• _TEXT PASSAGE_
○ ○ ○

Various scientific probes and studies have determined that the roots of associative memories lie in sensory neurons within each person's visual cortex, according to Science Daily. In essence, the aforementioned neurons must be trained and provided enough exposure to different elements before they can make the connections which become associative memories.

On a fundamental level, the process of training and exposing neurons to various elements is quite simple. As the human sense observe features of their environment (such as colors, objects, smells, tastes, etc), these observations are subsequently transferred to the brain via unique paths: the dorsal path and ventral path. While the dorsal path is especially receptive to motion and space, the ventral path notably picks up on form-related information.

Utilizing Associative Memory

When most people think of the various styles and forms of memory, they generally regard these functions and phenomena as mental functions that are set in stone. However, this common perception couldn't be more inaccurate. The memory is to the mind what muscles are to the body. How each person exercises and takes care of themselves will largely impact the robustness and strength of the muscles. The same principle is applicable to how people look after their mental health, what they expose themselves to, and how these things consequentially impact their memory.

○ ○ ○

• _QUESTIONS ON THE MATERIAL_
**a.** Using the passage on associative memory, decide whether each statement agrees with it. Answer yes or no for each and quote the words that decide it.
(i) The dorsal path is especially receptive to form-related information.
(ii) The roots of associative memories lie in sensory neurons within the visual cortex.
(iii) Memory is compared to muscles.
**b.** Rewrite the part of the passage on associative memory starting at "Utilizing Associative Memory" and ending at "impact their memory.", replacing "muscles" with "limbs".
**c.** Extend the passage on associative memory from where it stops.
The material after this passage on associative memory is separate from it.

• _INFORMATION PROVIDED_
○ ○ ○

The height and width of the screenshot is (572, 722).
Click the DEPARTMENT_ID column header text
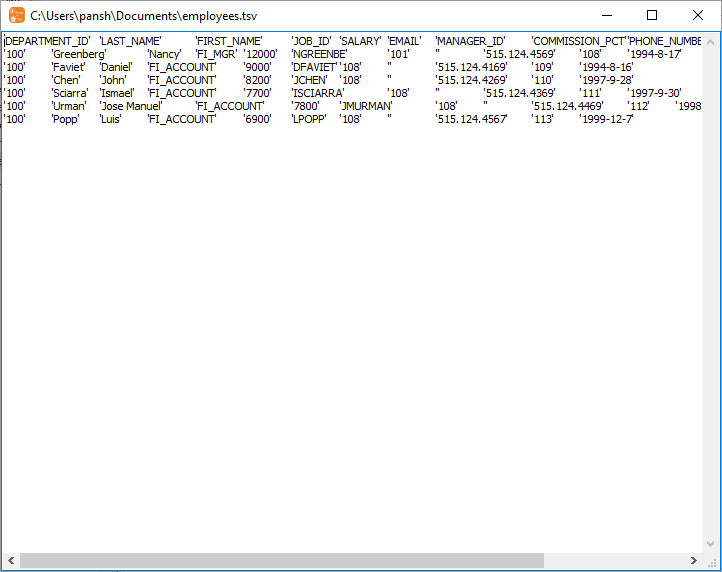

○ ○ ○

• _OUTPUTS BY TASK_
**a.**
(i) No: "While the dorsal path is especially receptive to motion and space, the ventral path notably picks up on form-related information."
(ii) Yes: "the roots of associative memories lie in sensory neurons within each person's visual cortex"
(iii) Yes: "The memory is to the mind what muscles are to the body."

**b.**
Utilizing Associative Memory

When most people think of the various styles and forms of memory, they generally regard these functions and phenomena as mental functions that are set in stone. However, this common perception couldn't be more inaccurate. The memory is to the mind what limbs are to the body. How each person exercises and takes care of themselves will largely impact the robustness and strength of the limbs. The same principle is applicable to how people look after their mental health, what they expose themselves to, and how these things consequentially impact their memory.

**c.**
Like bodily muscles, the human memory can be strengthened and even used to individuals' advantage if they make the proper decisions and partake in activities which require mental exercise and stimulation. According to Pyschologist World, people can increase the quality of their associative memories by noting certain features linked to the person, object, or place and then making purposeful mental attachments. Some examples of this include connecting specific names to already saved mental images (Michael - microphone, Neil - a kneeling person) and practicing repetitive use, if at all positive. The latter especially comes in handy when meeting a new friend. Frequently using their name during conversation engrains the frequency into the brain; also, taking notes of various features of the individual (such as skin tone, hair color, smell, etc) further exercises the parts of the brain which process and store associative memories.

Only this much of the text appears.